In recent years, the emergence of blaNDM was reported in some provinces of mainland China,42, 43, 44 with an outbreak of NDM-1-producing K. pneumonia having been reported.45 In our study, we did not find any NDM-positive isolate. The carbapenem resistance is showing an increasing trend worldwide that could be due to the following factors.46 First, the transmission mode of genes encoding carbapenemases accelerates the spread of carbapenem resistance.47 Most genes are located on mobile gene structures and can transmit on a high speed among various bacterial species. Second, the overprescribing of carbapenem is an important factor leading to carbapenem resistance. The prevalence of extended-spectrum β-lactamase (ESBL)-producing bacteria makes carbapenem a conventional choice in the treatment of multidrug-resistant bacteria, and the long-term use of carbapenem is the main factor causing carbapenem-resistant bacterial infection in some inpatients. Other factors such as international travel,48 inefficient measures to control hospital infection and frequent use of invasive medical devices may also be involved in the spread of carbapenem-resistant bacteria.

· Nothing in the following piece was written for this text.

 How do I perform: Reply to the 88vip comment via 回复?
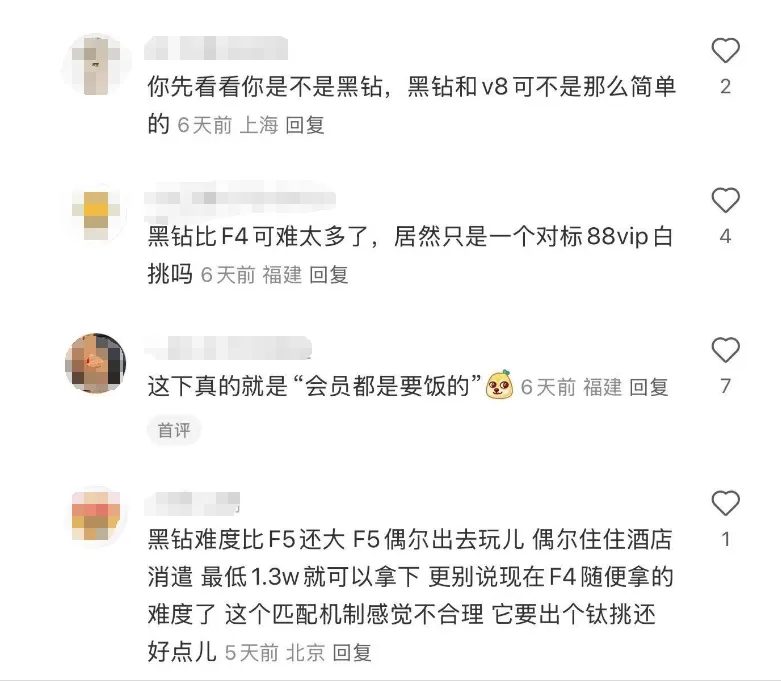329,274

Our study indicated that Gram-negative bacteria have become a more significant cause of BSI, and that antimicrobial resistance is severe in this hospital. This is likely due to several factors with the major factor appearing to be excessive use of antibiotics.49 The total annual consumption of carbapenem markedly increased, 192 times more in 2009 than in 2001 in our hospital.50 An association between the amount of carbapenem consumption and the resistance rate to carbapenem have been reported.20, 51, 52 Now a related policy has been formulated in our hospital, which restricted the right of prescribing certain antibiotics including carbapenems to specified senior physicians.

In conclusion, this 8-year study highlights the increase in the isolation rate of Gram-negative bacteria causing BSI and confirms the increase in resistance to certain antibiotics. Reducing antibiotic consumption by proper prescription should be the primary step to minimizing resistance, but antibiotic surveillance is needed in order to enhance the effectiveness of medication.